According to the American Institute of Architects (AIA), there are five phases of the architectural design process. Keep reading as we dive into each phase and uncover how each one builds upon another.

  1. Schematic Design
    1. Schematic refers to the technical diagram of an architectural design. This phase provides the basis of a project to create the first visual representation of details and how elements of a building will operate or work together. Some consider the predesign process the true first step, as this is where ideas flow before the initial schematic design can be drawn up. Predesign is necessary to determine the feasibility of a proposed concept before a schematic design is made. A schematic design may include a site plan, floor plans, a preliminary assessment of cost, and necessary code or zoning considerations. We are excited to announce that the Center for Arts and Innovation is currently in this exciting phase of the design process, bringing together ideas to create a revolutionary space for our community.
  2. Design Development
    1. This second phase takes the schematic design another step further to offer a more detailed explanation of the primary diagram. It includes a finalized, approved brief of the initial schematic design so that these ideas can be developed into construction documents. Physical models and 3D computer renderings are often utilized to portray the design concept, as well as help determine exact construction schedules and the equipment material needed to complete the project. This next stage of the design process is soon to be released at The Center for Arts and Innovation, and we welcome you all to come celebrate with us when we have our first model unveiled.

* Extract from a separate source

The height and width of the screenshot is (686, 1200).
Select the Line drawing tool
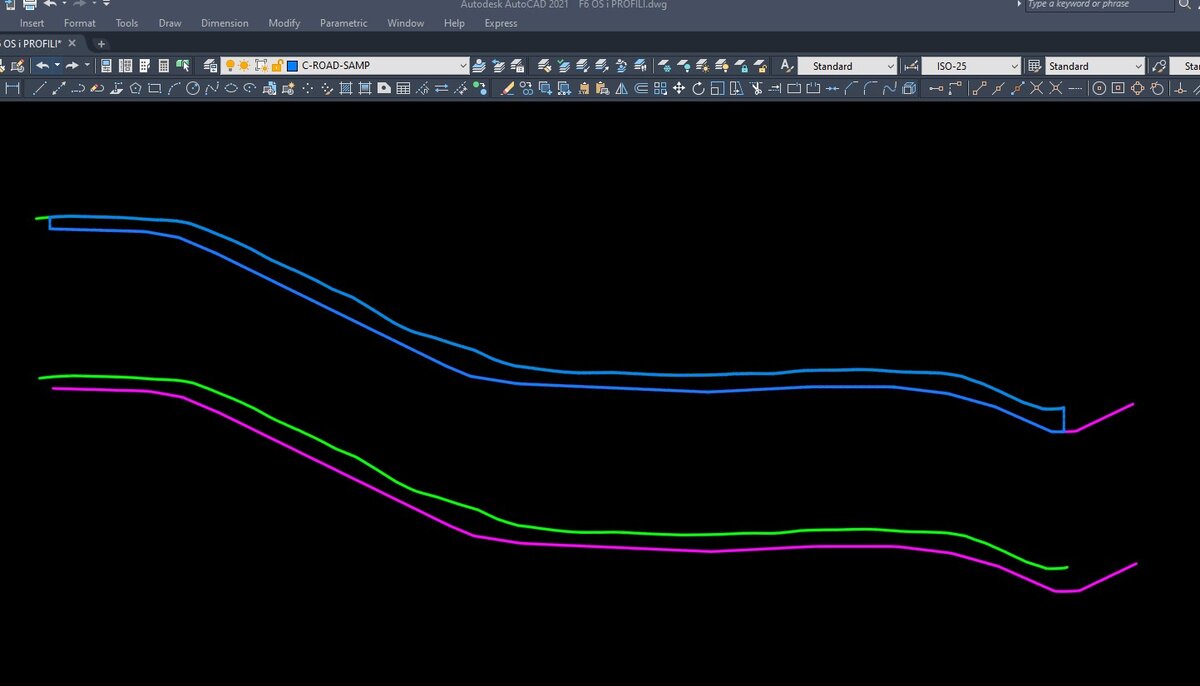tap(39, 89)
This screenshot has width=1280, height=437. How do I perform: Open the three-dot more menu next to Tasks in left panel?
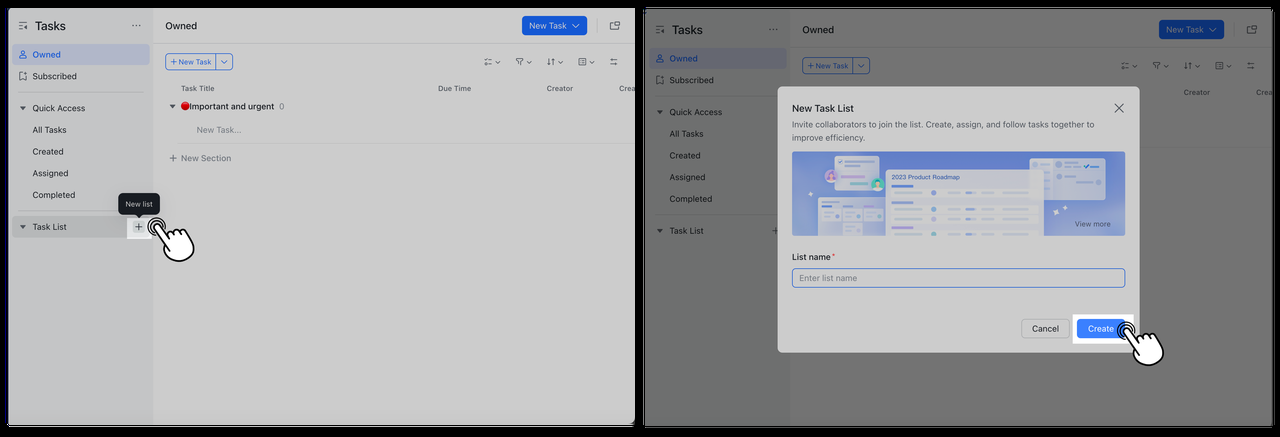pyautogui.click(x=136, y=26)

  3. Construction Documents
    1. This is the largest phase for an architect. In the construction documents phase, architects and engineers work together to meld creative ideas with science to create a plan and bring the architectural design to life. Two exact sets are made – one to keep on-site throughout the construction process and the other is sent to the permitting authority. Construction documents are crucial to the success of the design project in order to ensure all components work together and the building is engineered as feasible and safe.
  4. Bidding
    1. Bidding may also be referred to as contractor selection. If a design firm has the necessary resources to construct a project, this phase of the design process is not needed. Otherwise, at this point, contractors are interviewed to discuss materials and schedules along with their bids for the project. Multiple contractors and their bids are reviewed in order to determine a fair price for the project based on the construction documents submitted from the previous phase.
  5. Construction Administration
    1. This is the final step before an architectural design is brought to life! While this is the phase most of us see, we often do not get to witness all the steps that lead up to this last phase. Now the architect’s role shifts from creative design to project management to ensure the design plans are accurately constructed. Architects may also be required to perform multiple inspections during this phase. The selected contractor and crew from the bidding phase are brought on to build the design until completion. While we have our crew and contractors in place, we look forward to the day we break ground and can begin construction – bringing to life this progressive community center and all the innovative concepts woven throughout the design process.

At The Center for Arts and Innovation, we are so excited to bring our community together for this design journey as we work towards creating a center that will benefit us all. We invite you to join us on this innovative pursuit and look forward to the day we can officially welcome everyone once the project is complete.